Since March 15 of this year, Senator Kirsten Gillibrand (D-New York) has been spearheading legislation to extend veteran benefits to those veterans who have fallen through the Agent Orange cracks. Just this month, Senator Gillibrand has joined with Representative Richard Hanna to put a renewed push toward benefits for personnel having served the “territorial seas” and/or within 12 miles offshore of Vietnam.

“Thousands of our veterans are being denied benefits they need and deserve because of a technicality in the law,” said Senator Gillibrand, in a statement.
“We owe it to the veterans who bravely served our country and have fallen victim to Agent Orange-related disease to enact this legislation that will provide the disability compensation and healthcare benefits they have earned. Agent Orange is a very difficult chapter in our nation’s history and is past due that we correct the errors of the past.”

Representative Hanna echoed those comments. “All of our veterans who were exposed to the powerful toxin Agent Orange deserve treatment and care for the debilitating effects that are linked to it,” Rep. Hanna said. “We cannot deny our sailors treatment due to a technicality in the law. That’s why together with Senator Gillibrand I am working to see this change takes effect as soon as possible so we can give our Vietnam veterans the compensation and care they not only deserve but have earned through fighting for this nation during times of war.”

The evidence is obvious

A May 2011 report by the Institute of Medicine established several “plausible routes” for Agent Orange exposure through the water distillation process aboard Navy ships and through the air. A year earlier, in 2010, a study by the Institute of Medicine cited exposure to Agent Orange resulted in an increased chance of developing serious heart problems and Parkinson’s disease. Even before that, a 1990 study by the Centers for Disease Control and Prevention (CDC) showed Vietnam veterans had a rate of non-Hodgkin’s lymphoma 50 percent higher than the general population.

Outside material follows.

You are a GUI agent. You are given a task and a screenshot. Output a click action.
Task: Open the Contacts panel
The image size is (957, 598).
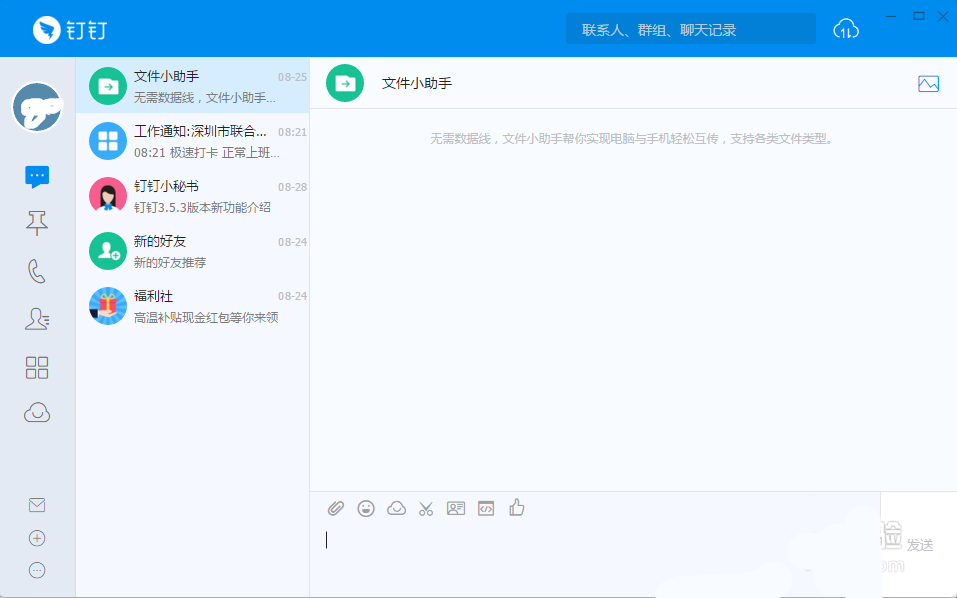(37, 317)
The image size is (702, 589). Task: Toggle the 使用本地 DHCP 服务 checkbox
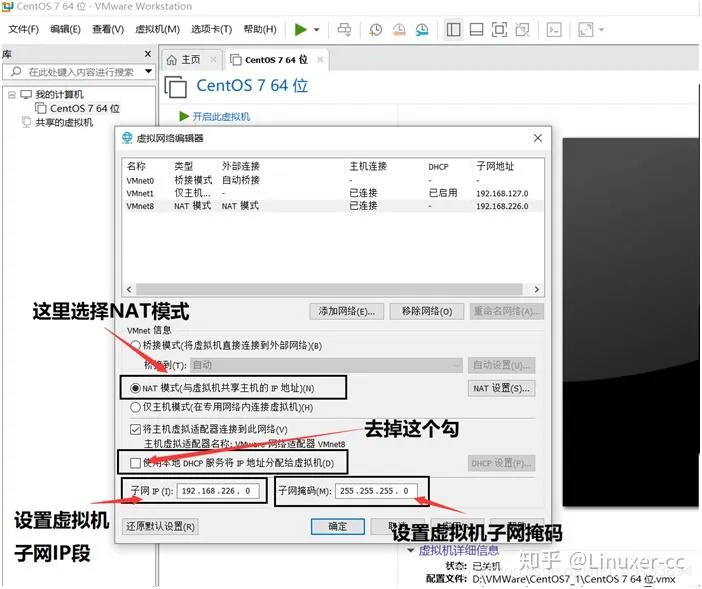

What’s more, Agent Orange is linked to a range of other diseases, including several blood and respiratory cancers, type 2 diabetes, prostate cancer and more.

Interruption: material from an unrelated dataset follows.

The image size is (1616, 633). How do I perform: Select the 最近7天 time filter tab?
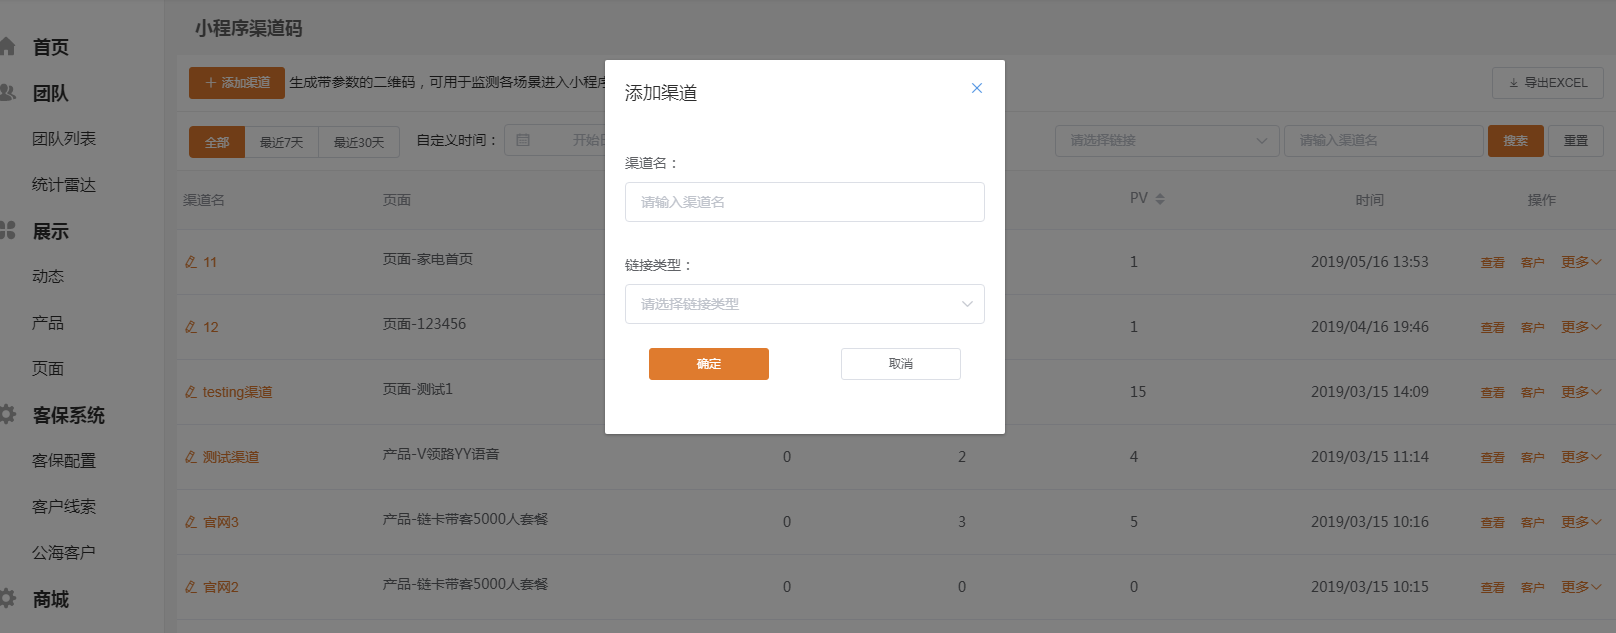[281, 142]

In 2005, the VA’s former Director of Environmental Agents Service Dr. Mark Brown publicly acknowledged there was no scientific basis for the exclusion of Blue Water Vietnam veterans, but the VA has continued to refuse these veterans presumptive VA disability benefits as Congress had initially intended.

Many a veteran has had to resort to filing a VA lawsuit in an effort to acquire benefits that have been delayed or denied. Critics of the VA decry the organization as moving too slowly, allowing for a backlog of applications so large that it could take years to clear - time that many veterans do not have. Pundits also cite the VA as being morally suspect in denying deserving Blue Water veterans their disabled veterans benefits due to a mere technicality.

We’ll give the last word to a Blue Water veteran who continues to suffer from the effects of Agent Orange, even though he was not “Boots on the Ground,” as it were…

“During the Vietnam War powerful toxins (Agent Orange) were used,” said Blue Water veteran Dave Manore, in a statement. “Because absolute control of these toxins was impossible it entered the waters in and around Vietnam and thus moved at the will of the sea. Ships which were stationed in the waters near Vietnam took in sea water from the sea, processed it and made it potable. This became the crews’ drinking water, shower water, cooking water, etc. Thus exposing them to any toxin within the water.

“Currently I suffer from type II diabetes and it is a struggle each and every day; testing multiple times and 5 shots of insulin daily. I have been denied coverage from the VA because I am not ‘Boots on the Ground,’ but a ‘Blue Water Vet.’ I also know that greater than 80 percent of the men who served aboard the Arlington suffer from one or more of the VA-listed Agent Orange maladies. While it is nice to draw a line on a map to determine who has and who has not been exposed to Agent Orange, that information was not passed on to mother nature.”